Skip to main content

REGEXP_EXTRACT_OR_NULL

Description

Extract the first substring that matches the target regular expression pattern from the text string, and extract a specific group from it based on the expression group index.

  • Character set matching requires the use of Unicode standard character types. For example, to match Chinese characters, use \p{Han}.

Syntax

REGEXP_EXTRACT_OR_NULL(<str>, <pattern>, <pos>)

Parameters

ParameterDescription
<str>String, a text string that needs to be matched with regular expressions.
<pattern>String, target pattern.
<pos>Integer, the index of the expression group to extract, counting starts from 1.

Return Value

Return a string type, with the result being the part that matches <pattern>.

  • If the input <pos> is 0, return the entire first matching substring.
  • If the input <pos> is invalid (negative or exceeds the number of expression groups), return NULL.
  • If the regular expression fails to match, return NULL.

---*---

> **REQUIRED ACTIONS**:
A. Copy everything in the REGEXP_EXTRACT_OR_NULL reference from "ParameterDescription" down to "groups), return NULL." word for word.
B. In the rows below, write out everything from the line containing "Open more options for My Feed web part" down to the end of the rows exactly as it appears, leaving out the pictures.

> **STORED ROWS**:
---*---

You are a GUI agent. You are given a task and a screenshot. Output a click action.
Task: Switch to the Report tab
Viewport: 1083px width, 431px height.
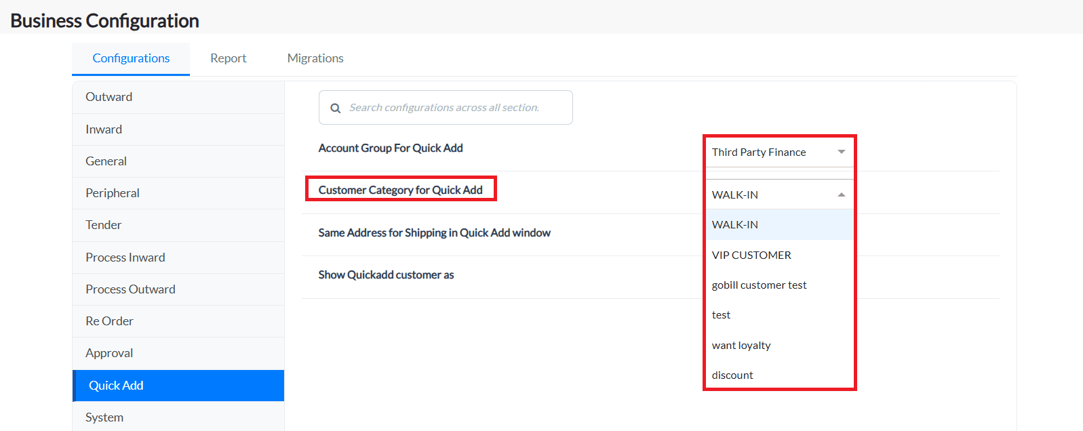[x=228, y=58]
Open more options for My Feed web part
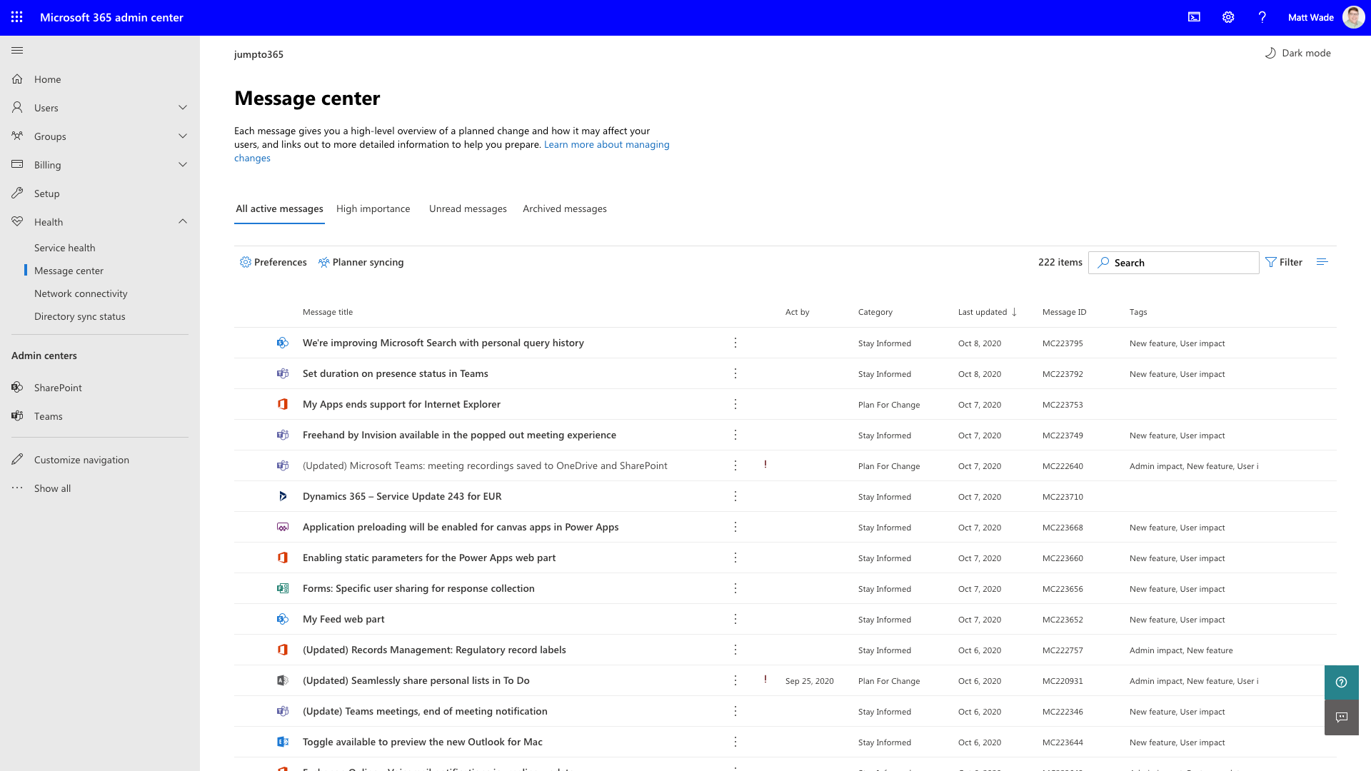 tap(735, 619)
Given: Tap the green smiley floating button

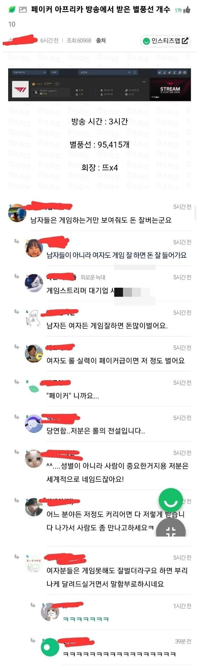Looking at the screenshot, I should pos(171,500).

---*---

> **ANSWER SET**:
A.
ParameterDescription
<str>String, a text string that needs to be matched with regular expressions.
<pattern>String, target pattern.
<pos>Integer, the index of the expression group to extract, counting starts from 1.

Return Value

Return a string type, with the result being the part that matches <pattern>.

  • If the input <pos> is 0, return the entire first matching substring.
  • If the input <pos> is invalid (negative or exceeds the number of expression groups), return NULL.

B.
Open more options for My Feed web part
 tap(735, 619)
Given: Tap the green smiley floating button

Looking at the screenshot, I should pos(171,500).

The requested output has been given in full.